Six Degrees of Separation: Eats, Shoots & Leaves

My favourite monthly tag, hosted by Kate at Booksaremyfavouriteandbest,  Six Degrees of Separation #6degrees picks a starting book for participants to go wherever it takes them in six more steps. Links to my reviews are in the titles of the books. Our starting book this month is:

Eats, Shoots and Leaves by Lynne Truss

Despite being a punctuation pedant (although I probably make plenty of mistakes too), I’ve not read Lynne Truss’s huge bestseller. I know she’s extremely witty, and I like the way she calls it being a ‘stickler’ rather than a pedant, but I think the book would enrage me too much after the first few pages of examples. So let’s leave it there, and talking of leaves, my first link is to:

In the Place of Fallen Leaves by Tim Pears

Slow to get into, but growing more rewarding with each chapter, this novel is the story of one long, hot summer in 1984 set in an isolated Devon village. Seen through the eyes of Alison who is 11ish, the youngest of her farming family, we discover all the eccentric inhabitants of her village, and how the unbearable heat and drought affects them all over this Indian summer. The prose, like the season it depicts, is languid and sultry and Pears describes the minutiae of this heatwave in detail without overdoing it generally, although the eventual rain does bring relief to all!

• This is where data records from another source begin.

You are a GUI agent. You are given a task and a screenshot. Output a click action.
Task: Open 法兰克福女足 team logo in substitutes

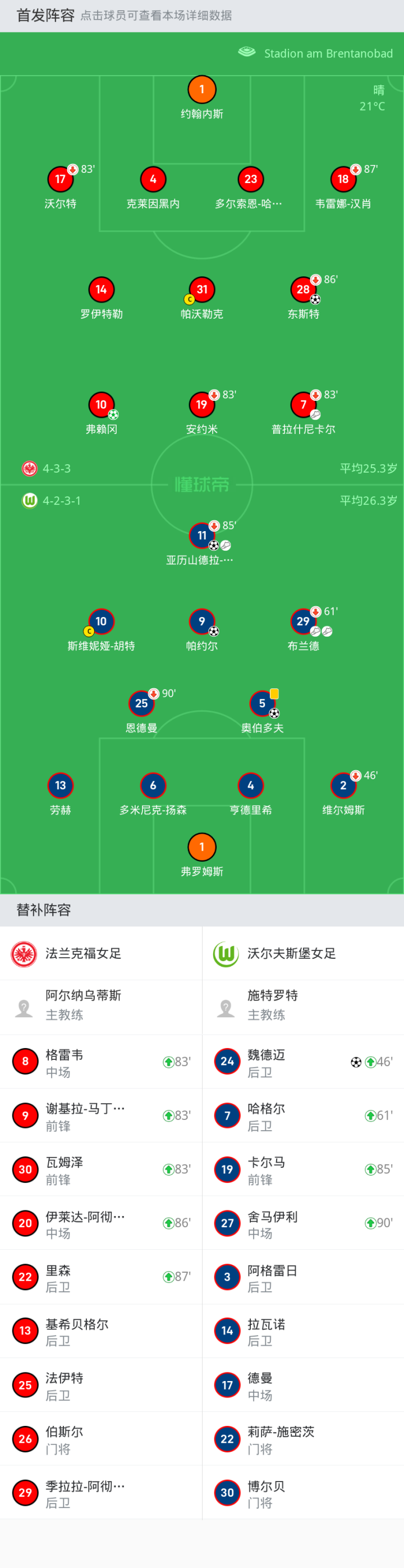tap(24, 953)
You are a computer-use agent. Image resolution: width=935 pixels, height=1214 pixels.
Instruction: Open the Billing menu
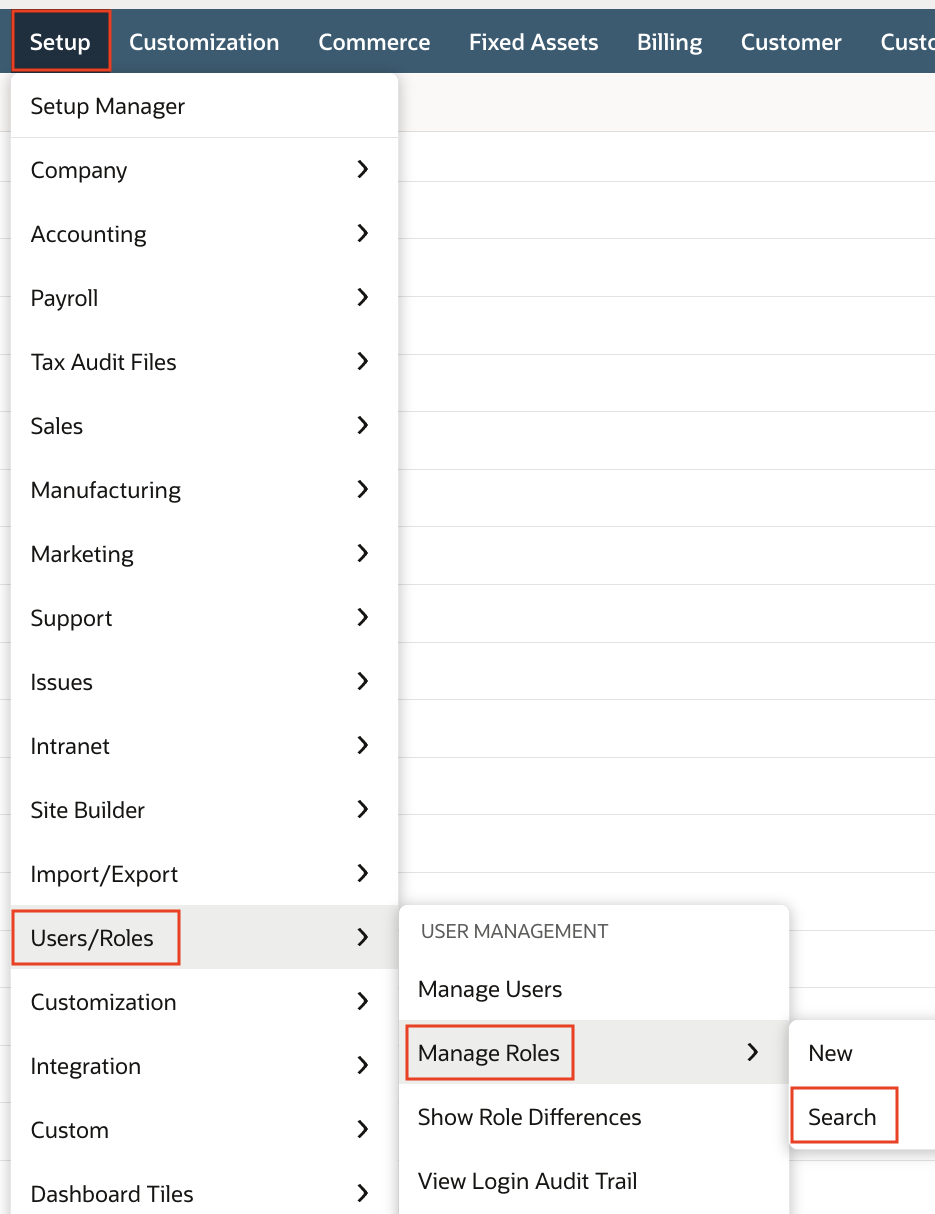[x=669, y=41]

Fallen leaves happens even more in autumn which leads to…

Quartet in Autumn by Barbara Pym

This was one of Pym’s last books, published in 1977 a few years before she died; it was nominated for the Booker Prize. She was in her sixties, and the quartet of main characters are also in or nearing that age – I sincerely hope that her own life didn’t mirror those of Letty, Marcia, Edwin and Norman. The quartet all work together in an office in London, what they actually do is never specified. They all live alone in the London suburbs.  What Pym did so wonderfully was to capture the vicissitudes of ordinary life in the 1970s for her women: those days when not everyone had a telephone, surviving on tinned food from the supermarket, and in particular, what to do with oneself when you don’t have a family support network. Although this was not comfortable reading, I enjoyed it a lot – probably falling between the works of Brookner and the best of Spark.

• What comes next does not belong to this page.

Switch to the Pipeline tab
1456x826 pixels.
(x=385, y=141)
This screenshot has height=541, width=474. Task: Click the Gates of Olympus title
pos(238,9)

And following autumn comes winter.

The Winter Garden by Jane Thynne

This is the second of Thynne’s Clara Vine novels, featuring the half-British/half-German actress and spy set in the 1930s.  In the first novel, Black Roses, Clara became accepted in the high social circles of the Third Reich’s wives. This was the story of how Clara came to Berlin to act in the movies, but got sidetracked into the Reich Fashion Bureau headed by Magda Goebbels and later became a British spy. The initial setting for the second novel is a murder at Himmler’s Bride School set up to train fiancées of SS officers to be perfect Nazi wives. Shockingly, it really existed – and you couldn’t marry an SS officer without graduating from the two month course. Also arriving in Berlin are Edward and Mrs Simpson, and Diana and Unity Mitford are already well entrenched. Clara will need all her skills to navigate in these precarious times. I read few historical series, but Thynne’s Clara Vine novels are superb.

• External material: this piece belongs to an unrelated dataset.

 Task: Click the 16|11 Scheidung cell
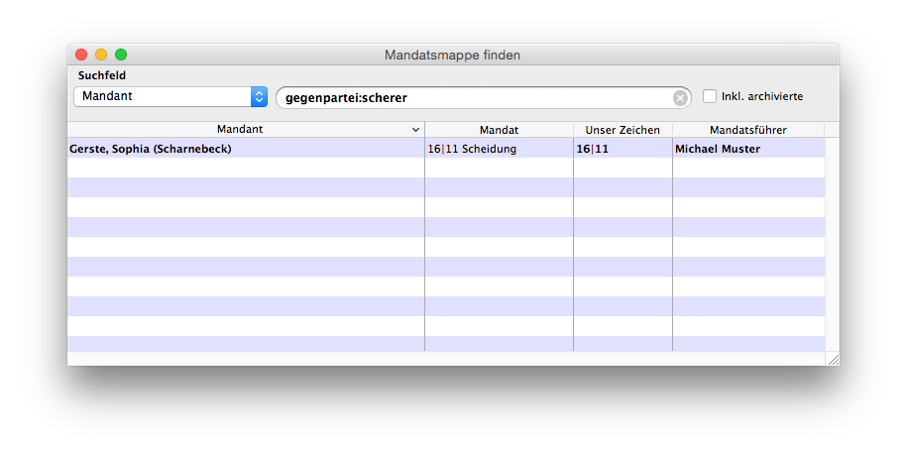(x=472, y=149)
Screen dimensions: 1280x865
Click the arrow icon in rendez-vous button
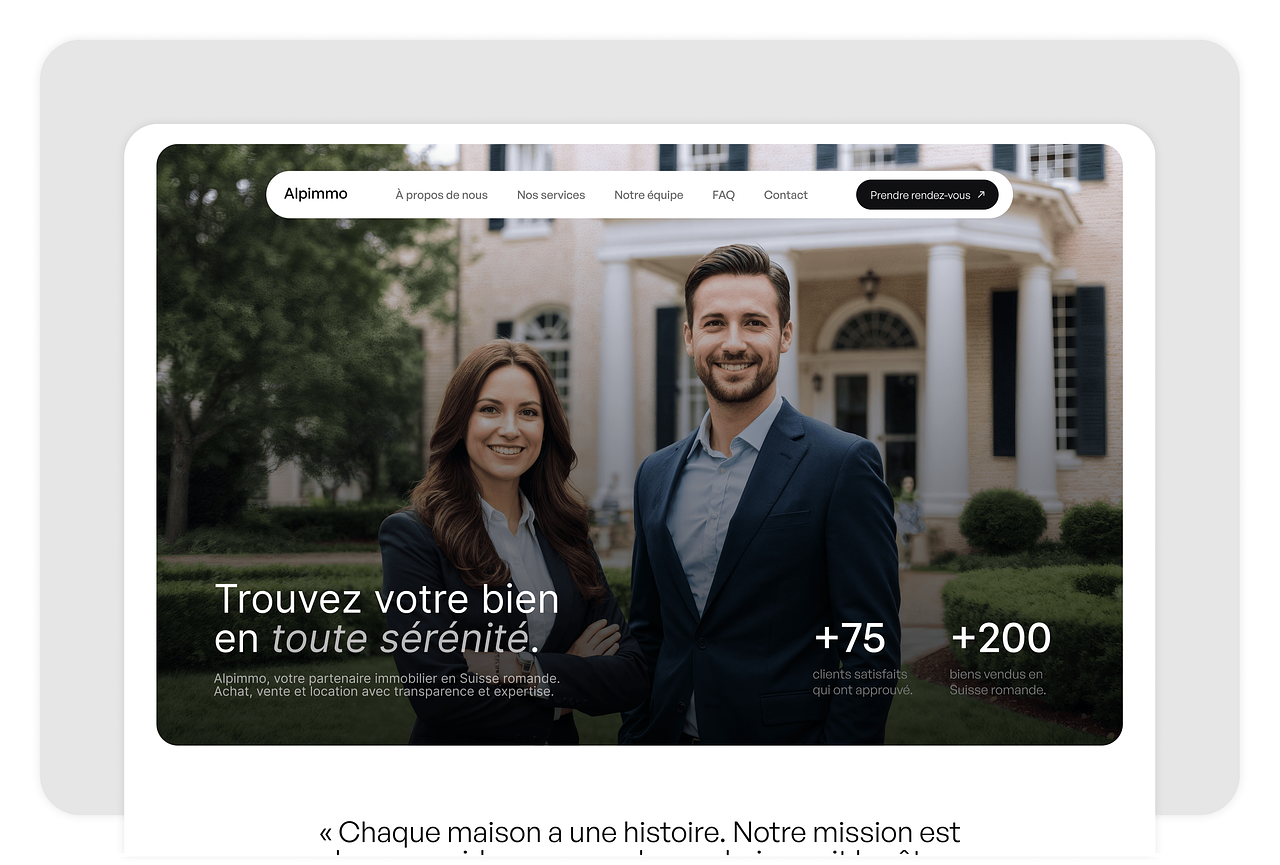[981, 195]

A garden needs a gardener which leads to:

The Gardener from Ochakov by Andrey Kurkov

I still haven’t managed to read any more Kurkov, but did really enjoy this novel with its dark humour, post-Soviet comment and surreal elements. It involves time-slips courtesy of a vintage police uniform, retrieved from Ochakov by said gardener Stepan. When Igor puts it on to go out to a party, he finds himself back in the late 1950s at a wine factory with a mystery to solve. He wakes up back home with the uniform neatly folded beside him, and Stepan has disappeared. Igor must don the uniform again to return to the past, but the past is a dangerous place. I loved this book. The time-travel element was done so well. It was full of the black humour I’d hoped for, and the characters were certainly quirky. The contrast between the present day and the police-state of the past, with Igor as an unlikely police officer, came through more and more strongly as the novel progressed – but even in the Soviet past, there was room for con-men.

Kurkov is a Ukrainian author – I bet you can’t guess where I’m headed next!

A Short History of Tractors in Ukrainian by Marina Lewycka

This novel turned out to be a quick and easy read, full of characters who, while being all different stereotypes, were nevertheless mostly engaging. I found it hard to hate Valentina, the Ukrainian chav, and felt rather sorry for Nadia’s dad (who I envisaged as like the little old guy in the Simpsons); naturally the two sisters really irritated me. I would describe it as moderately chucklesome rather than hilarious, but an enjoyable read.

And finally, alongside a tractor on a farm, you’d probably find this piece of equipment to

Drive Your Plow Over the Bones of the Dead by Olga Tokarczuk

This is a book I’ve yet to read, but it comes with high recommendations from many bloggers, and I can’t resist the lure of an existential thriller and Polish noir in which a sixty-something eccentric woman who is a William Blake afficionado searches for her two missing dogs and when members of a local hunting club are found murdered, she becomes involved in the investigation. This book has been moved into my bedside bookcase for #20booksofsummer21.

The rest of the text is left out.